• Records to use:
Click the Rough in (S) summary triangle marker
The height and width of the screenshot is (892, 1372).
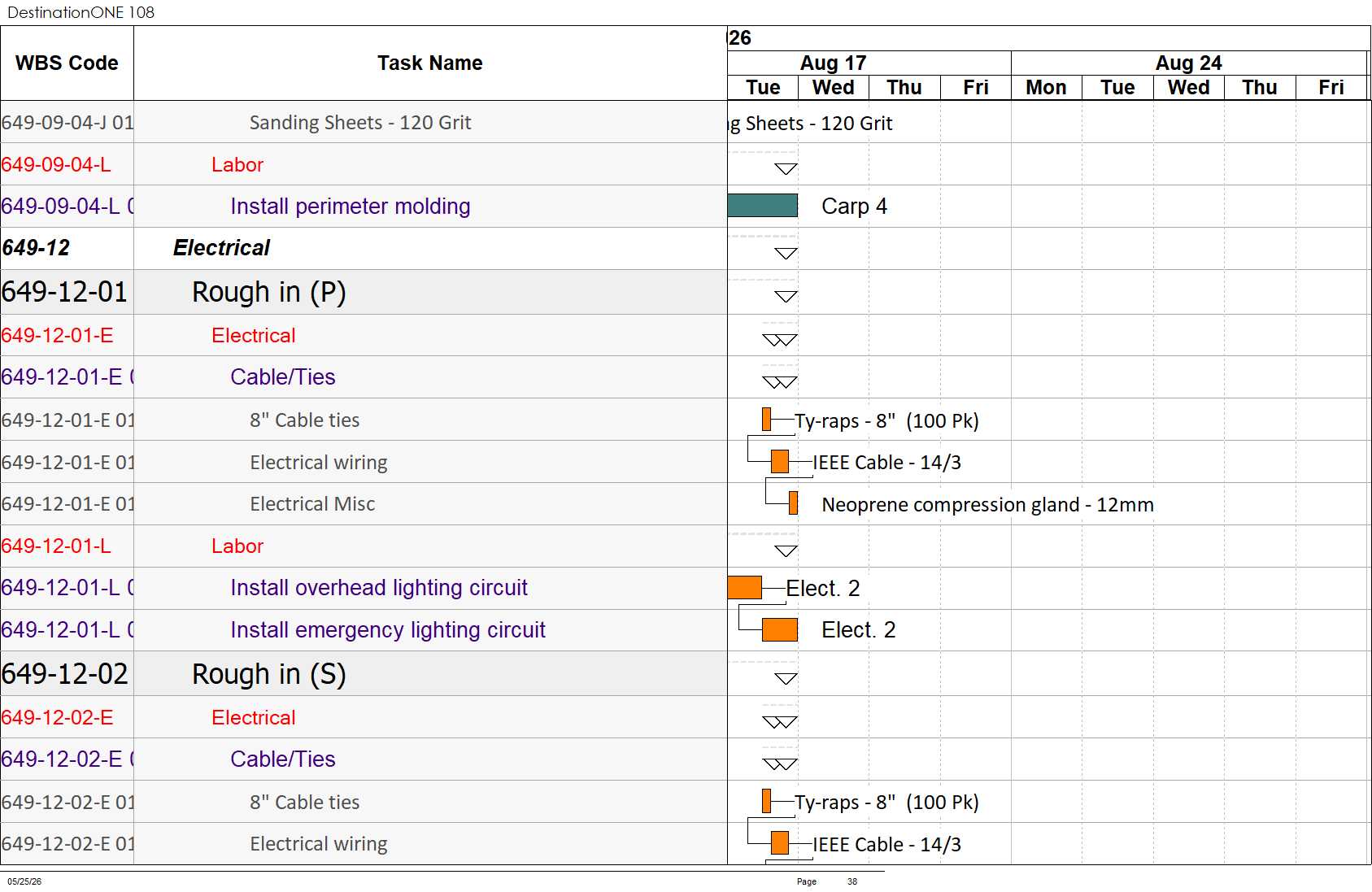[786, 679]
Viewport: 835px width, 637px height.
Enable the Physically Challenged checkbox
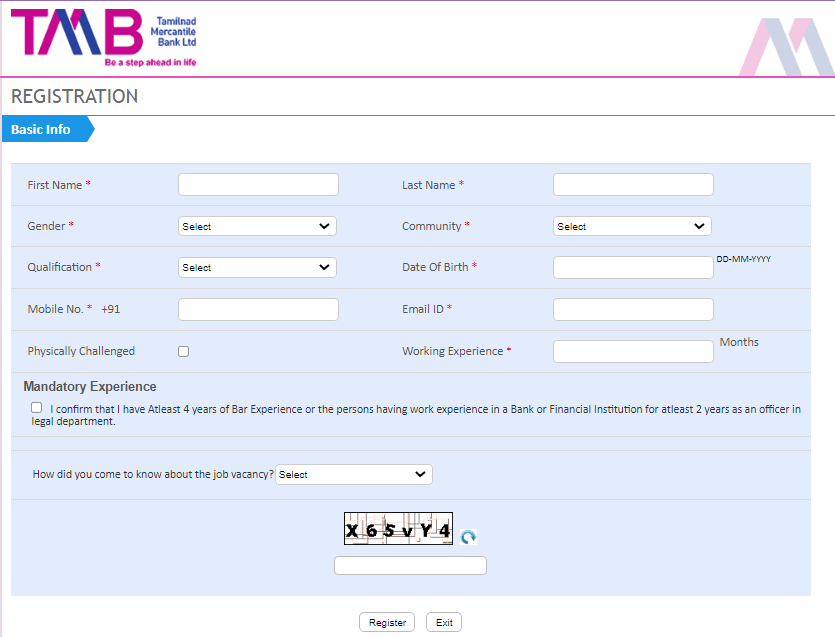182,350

==

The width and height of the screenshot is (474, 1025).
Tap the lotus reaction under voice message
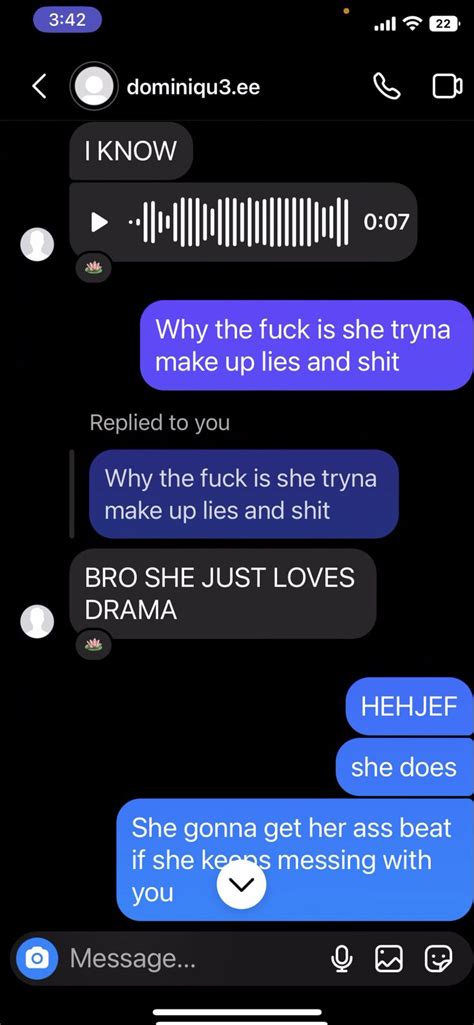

• To do: Here the output must be the lines above from the line with "The width and" to the line with "Tap the lotus reaction under voice message", both included, duplicated word for word and nothing else.

• Result:
The width and height of the screenshot is (474, 1025).
Tap the lotus reaction under voice message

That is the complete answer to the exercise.